人の心を解き明かそうとする学問、心理学。
心理学というと、「心」という数値化できない、漠然としたテーマを扱う学問のため、信頼性への批判がつきものだ。
確かに、心理学の考え方をそのまま受け入れることは難しいが、心理学の発想、視点を取り入れることは、視野を広げる上で、とても役に立つ。
そのなかでも特に参考になるのは、発達心理学という分野だ。個人的に、この分野は、学問の対象ではなく、自己探求の上で、きわめて実用的なものだと考えている。
人の一生は変化と学びの連続
発達心理学とは、乳幼児期から老年期までの人間の発達と過程を研究する心理学のこと。
発達心理学のなかでも重要な概念は、「発達課題」という概念だ。これは、「人が健全に成長していくうえで、各発達段階で達成しておく必要のある課題がある」という考え方。
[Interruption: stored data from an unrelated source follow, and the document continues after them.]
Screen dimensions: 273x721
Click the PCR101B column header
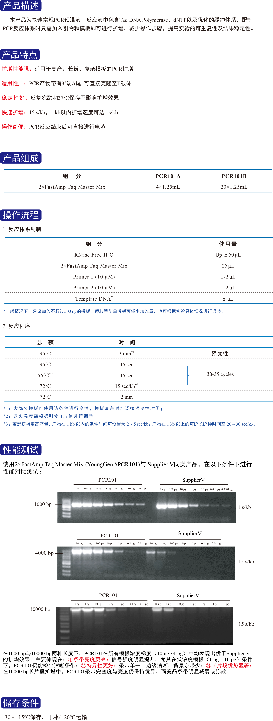234,176
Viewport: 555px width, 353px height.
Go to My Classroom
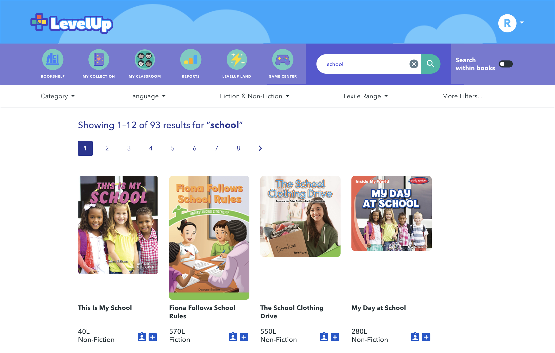point(145,60)
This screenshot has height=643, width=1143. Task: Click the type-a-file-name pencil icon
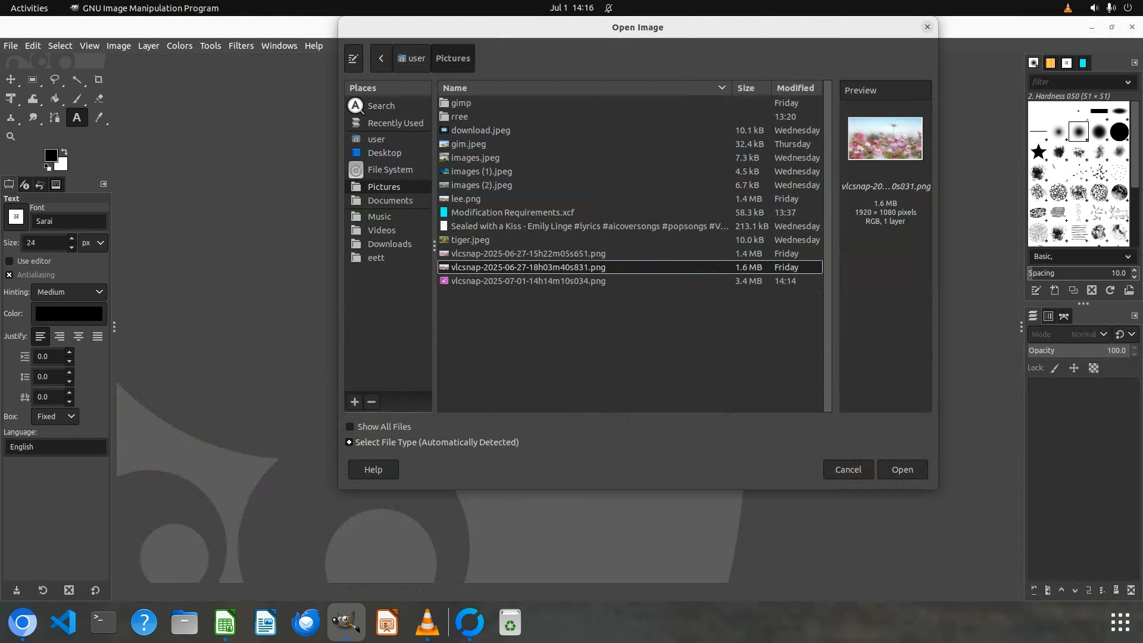click(353, 58)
例えば、赤ちゃんの時期であれば、養育者との信頼性を獲得すること、青年の年代であれば、自分のアイデンティティを獲得することなど、我々の成長段階に応じて達成すべきことがある、という考え方だ。
我々は、赤ん坊から生まれ、成長して青年となり、おじさんとなり、おじいさんとなり、死んでいく。
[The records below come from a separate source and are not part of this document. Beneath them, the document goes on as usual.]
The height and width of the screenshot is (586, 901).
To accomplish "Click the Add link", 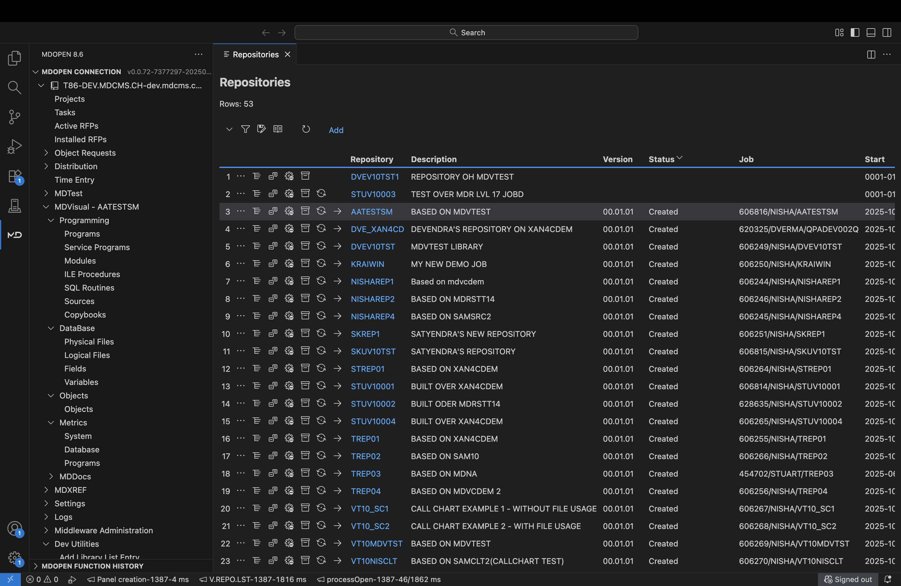I will click(x=336, y=130).
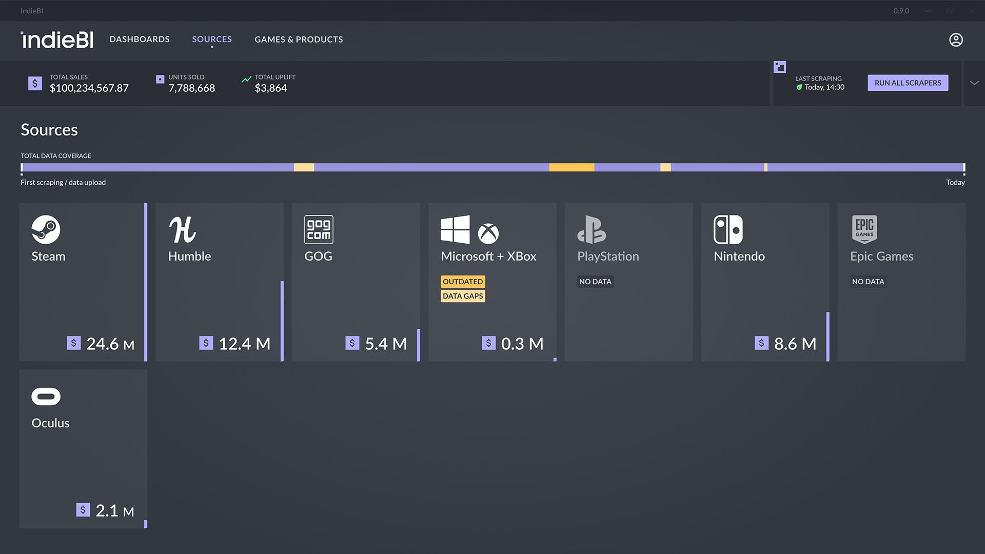The image size is (985, 554).
Task: Click the Outdated badge on Microsoft card
Action: 462,281
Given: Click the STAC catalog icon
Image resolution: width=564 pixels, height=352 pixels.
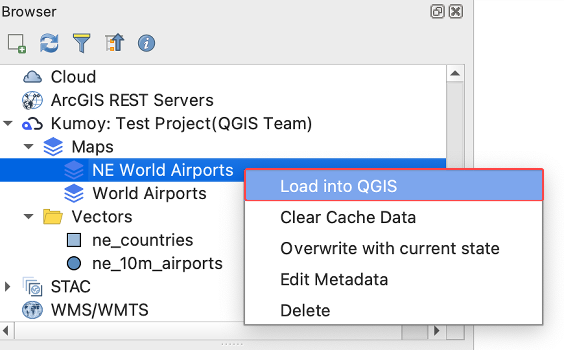Looking at the screenshot, I should coord(32,286).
人は生涯を通して変化・成長を続けるものであり、人は人生のそれぞれの段階で、経験する課題がある。それは人生の段階ごとに必要な課題であって、それを克服していくことが大切だ、というのが、発達心理学の考え方だ。
人生の段階には必要な課題があり、それを達成することで、人生は変わる。この考え方は、人生を生きていく上で、とても大切な視点だと思う。
学びが必要な時期がある
人生を振り返ってみると、子どものときは子どものときの問題が、大人になれば大人の問題がある。そして、これらの問題は、不快感と同時に、学びを与えてくれる。
不幸な出会いや嫌な思い出。それらを「ネガティブな経験」として終わらせることなく、その問題が、自分の「今」の人生において、どのような意味を持つのかを考えてみること。
日々起こること、日常で経験することを、「この問題は、今の自分にとって、何を意味するのか?」というように、人生の肥やしにすることができる。
この視点がなければ、日々の不愉快な経験は、ただ理不尽で無意味な経験だ。
しかし、我々は成長とともにいろんな問題・課題を経験し、それを克服していくことで、人間として成長していくことができる。
経験すること、直面する課題は年齢ごとに違うが、何か問題があるたび、悩むたび、ライフサイクルという考え方を思い出してみると、自分の人生を俯瞰して眺めることができる。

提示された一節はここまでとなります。